HI within and around observed and simulated galaxy discs -- Comparing MeerKAT observations with mock data from TNG50 and FIRE-2

Abstract: Atomic hydrogen (HI) is an ideal tracer of gas flows in and around galaxies, and it is uniquely observable in the nearby Universe. Here we make use of wide-field (~1 square degree), spatially resolved (down to 22"), high-sensitivity (~$10^{18}$ cm$^{-2}$) HI observations of 5 nearby galaxies with stellar mass of $5\times10^{10}$ M$_\odot$, taken with the MeerKAT radio telescope. Four of these were observed as part of the MHONGOOSE survey. We characterise their main HI properties and compare these with synthetic HI data from a sample of 25 similarly massive star-forming galaxies from the TNG50 (20) and FIRE-2 (5) suites of cosmological hydrodynamical simulations. Globally, the simulated systems have HI and molecular hydrogen (H$_2$) masses in good agreement with the observations, but only when the H$_2$ recipe of Blitz & Rosolowsky (2006) is employed. The other recipes that we tested overestimate the H$_2$-to-HI mass fraction by up to an order of magnitude. On a local scale, we find two main discrepancies between observed and simulated data. First, the simulated galaxies show a more irregular HI morphology than the observed ones due to the presence of HI with column density $<10^{20}$ cm$^{-2}$ up to ~100 kpc from the galaxy centre, in spite of the fact that they inhabit more isolated environments than the observed targets.
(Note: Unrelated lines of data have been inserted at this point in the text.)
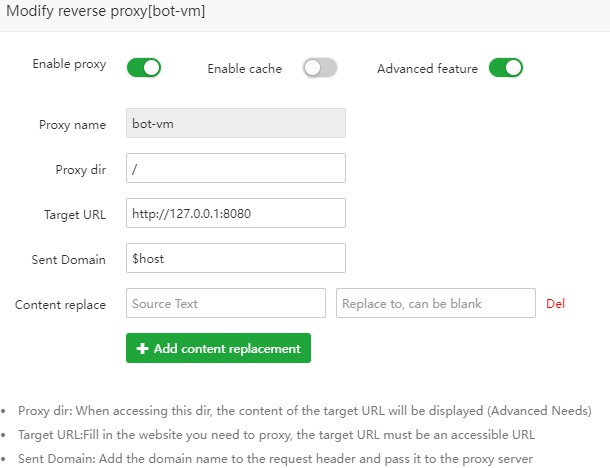Click the Modify reverse proxy[bot-vm] title
610x468 pixels.
[x=106, y=11]
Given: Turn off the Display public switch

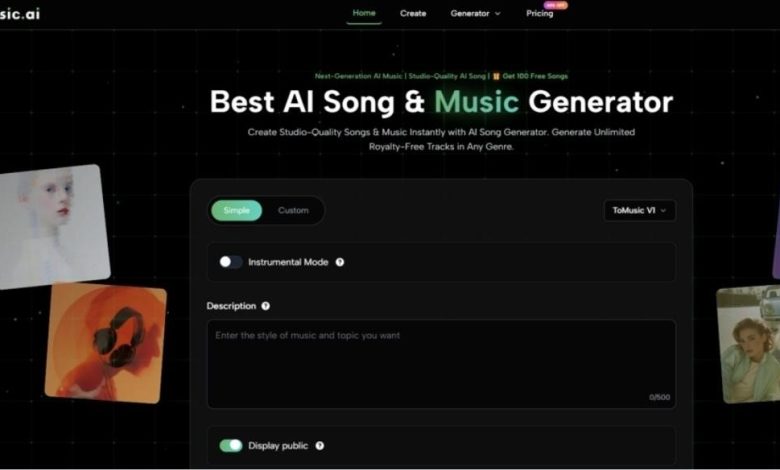Looking at the screenshot, I should point(231,446).
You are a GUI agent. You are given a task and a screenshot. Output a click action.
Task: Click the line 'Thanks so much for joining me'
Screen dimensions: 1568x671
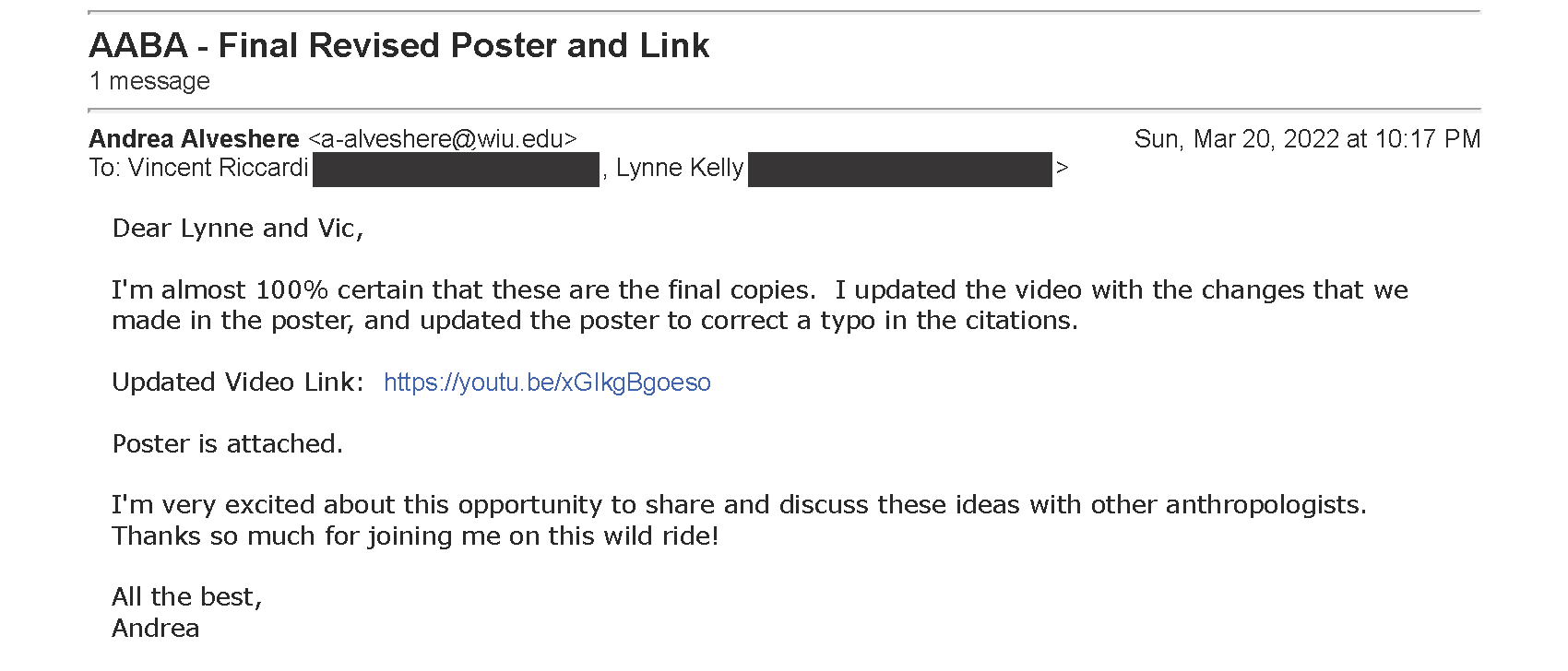coord(415,536)
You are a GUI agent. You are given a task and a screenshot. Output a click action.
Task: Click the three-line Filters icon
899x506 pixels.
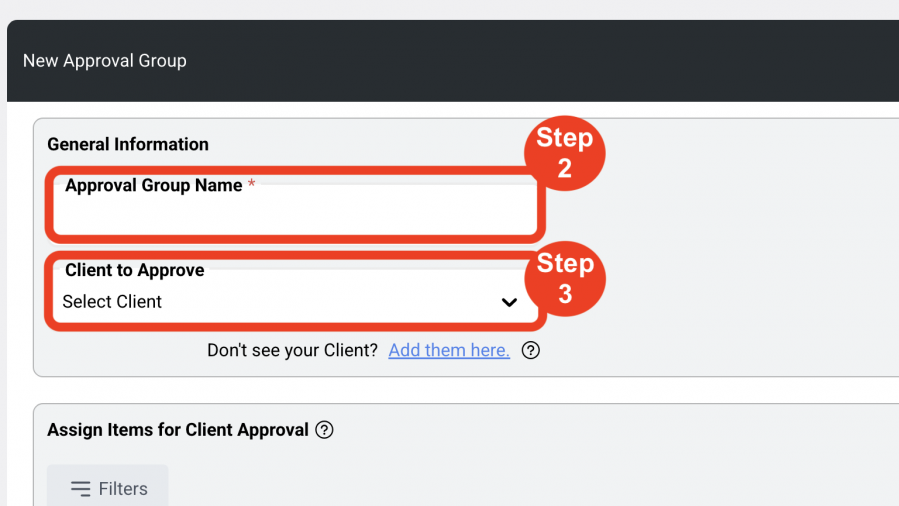(x=80, y=489)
Second, the simulated galaxies and in particular those from the FIRE-2 suite, feature more complex and overall broader HI line profiles than the observed ones. We interpret this as being due to the combined effect of stellar feedback and gas accretion, which lead to a large-scale gas circulation that is more vigorous than in the observed galaxies. Our results indicate that, with respect to the simulations, gentler processes of gas inflows and outflows are at work in the nearby Universe, leading to more regular and less turbulent HI discs.